From what was bought, only 10% has been dispatched to the industry, according to JSW Steel, due to procedural delays. Certain grades of ore commanded a significant premium, too.
Graphic by Yogesh Kumar/Mint
In any auction, the price realized will be closer to the spot market rates, and depending on available lots, can also be volatile. This volatility will, in turn, be transmitted to JSW Steel’s cost of production. It would instead prefer to buy some stocks from the auction, and the rest from NMDC at long-term contract rates. That would put it on equal footing with other large steel producers, and also allow it to price its own long-term steel contracts accordingly.
JSW Steel’s alternatives are to buy ore from other states, or if that is not viable, cut back steel production. It appears to have decided on the latter, unless the situation changes.
So, what does this mean for the company? Its steel production getting affected was known, but the extent is a surprise. It had expanded capacity, so production is still higher. Thus, in August it operated at 75% utilization, but crude steel production rose by 23% year-on-year; in July, output rose by 15% despite a cut in production. Chances are it may end the September quarter at reasonable levels. The next quarter is not certain, however.
But domestic steel demand is also slowing. So JSW Steel’s sharp uptick in production may leave it with inventories to sell in forthcoming months. It may try to ramp up production at its other units, and at JSW Ispat Steel Ltd.

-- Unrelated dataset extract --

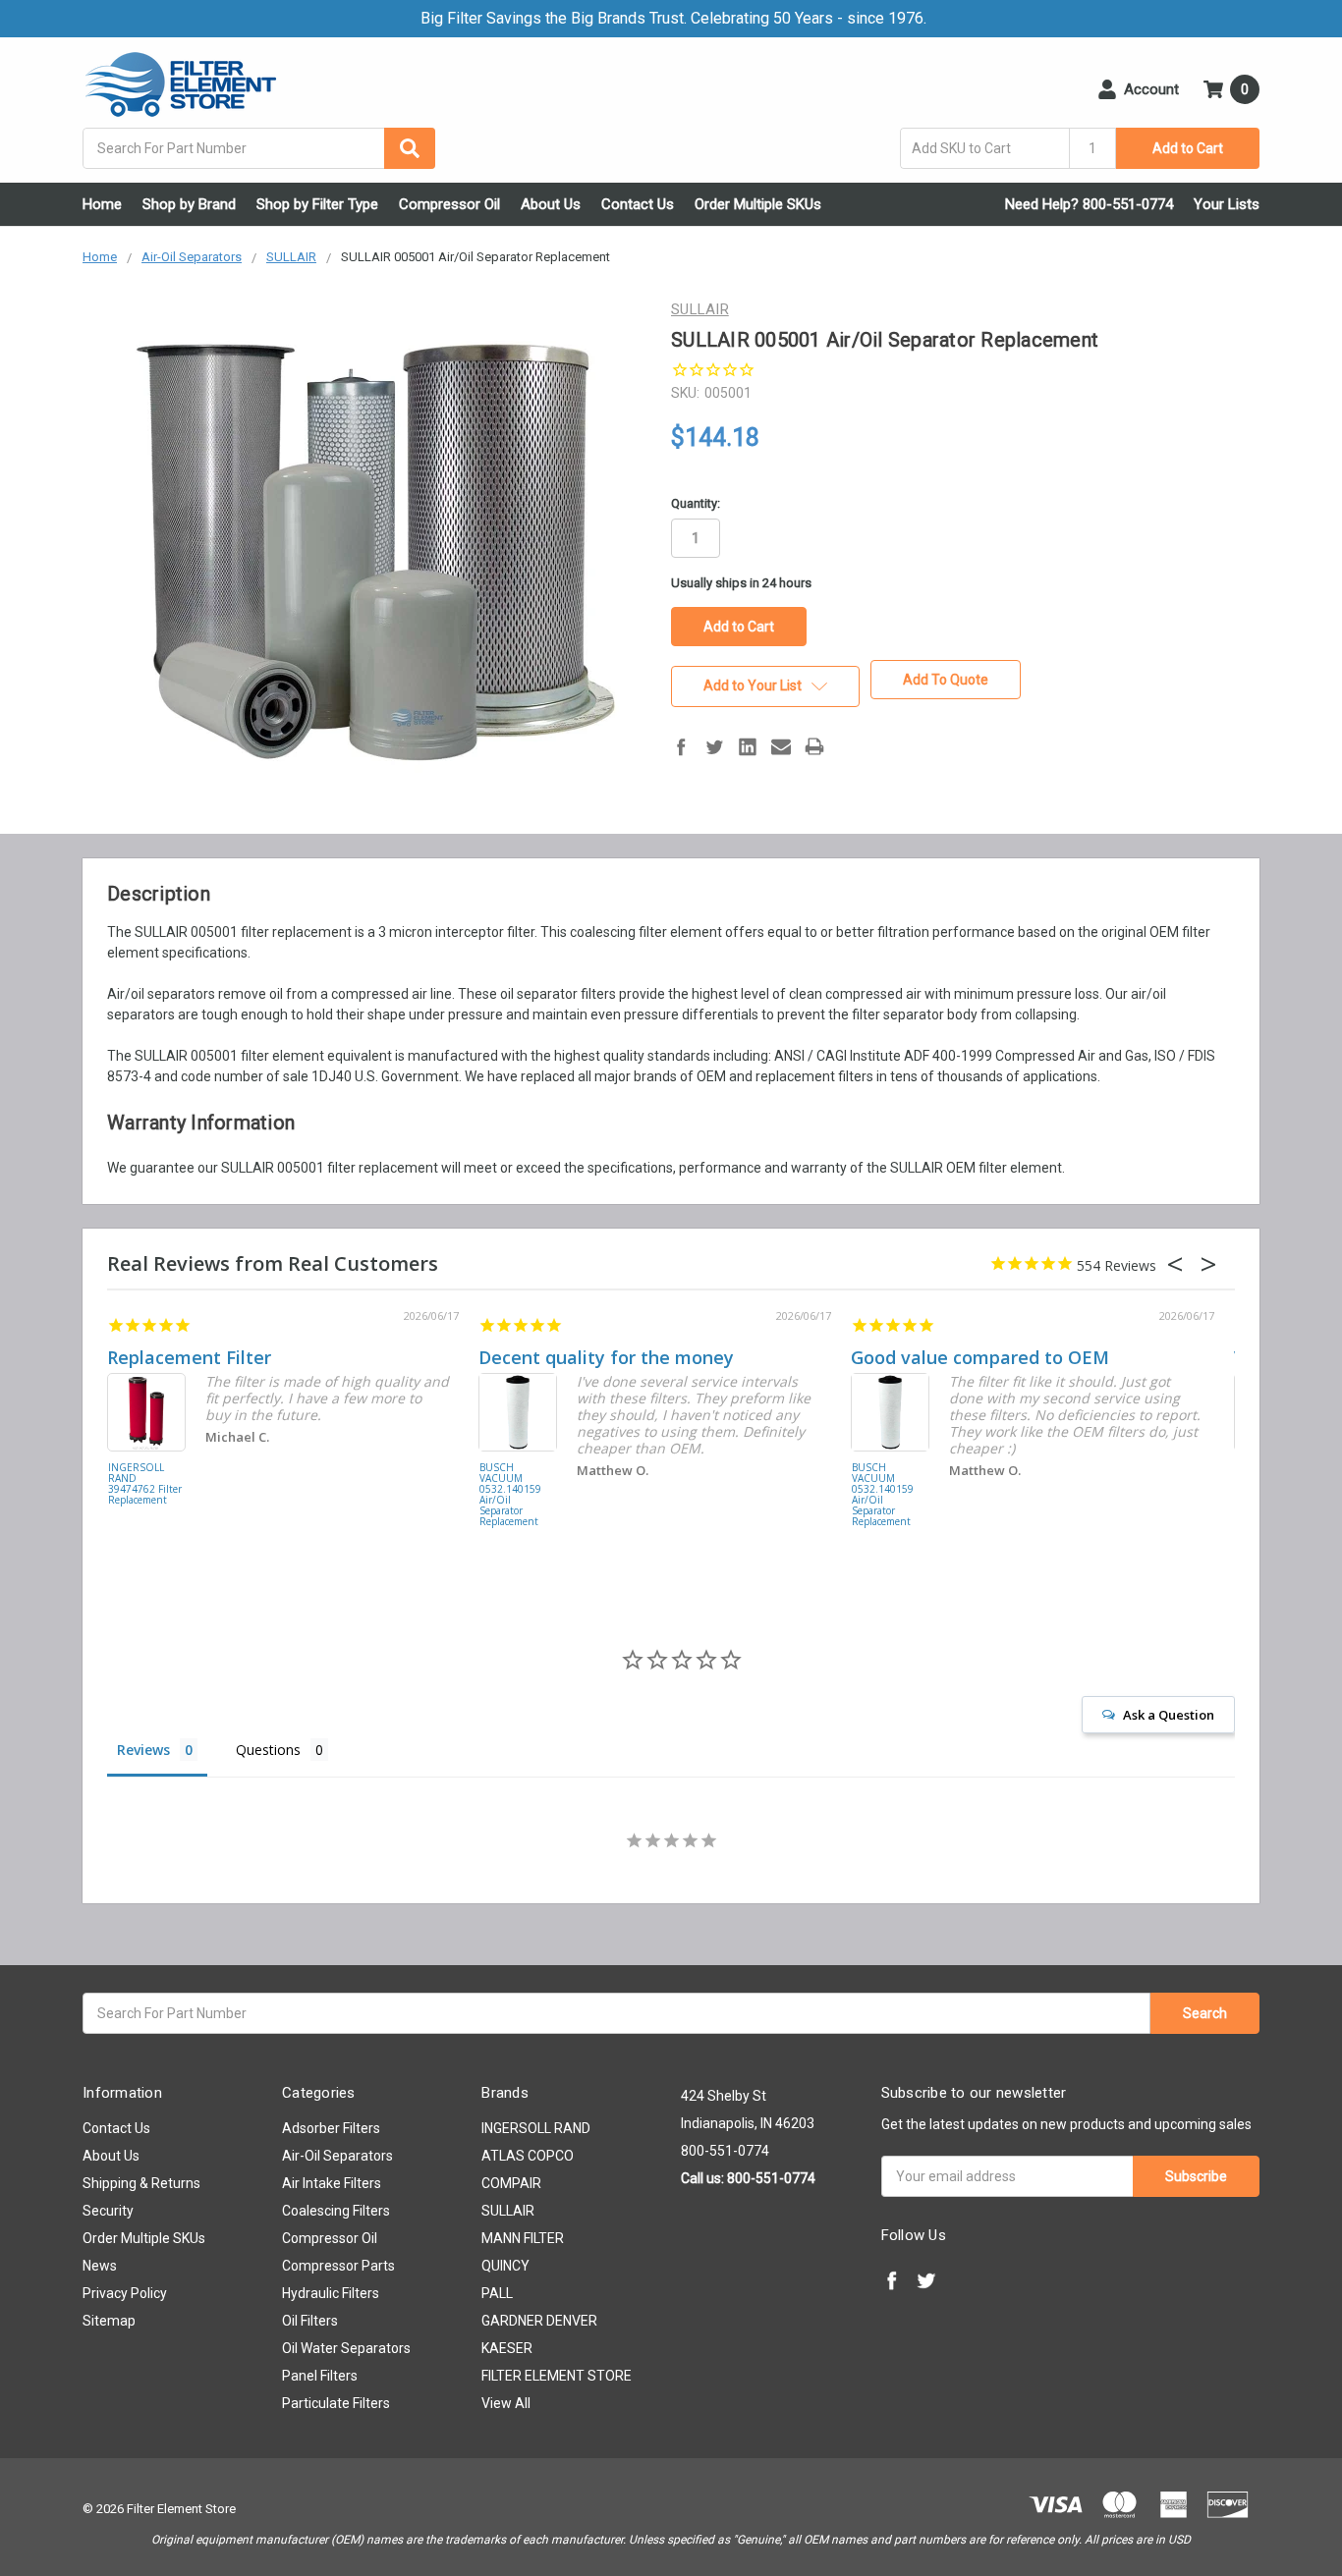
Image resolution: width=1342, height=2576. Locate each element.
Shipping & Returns (141, 2183)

Steel prices are firm, partly because of stiff raw material prices, and now also because of a weaker rupee. Rising prices will provide some cushion from the impact of low utilization on margins. The next trigger will be the e-auctions of ore, to be held on Thursday.
If JSW Steel gets its required quantity, and at prices it deems reasonable, it may calm nervous investors. But if it does not, its share price may remain volatile.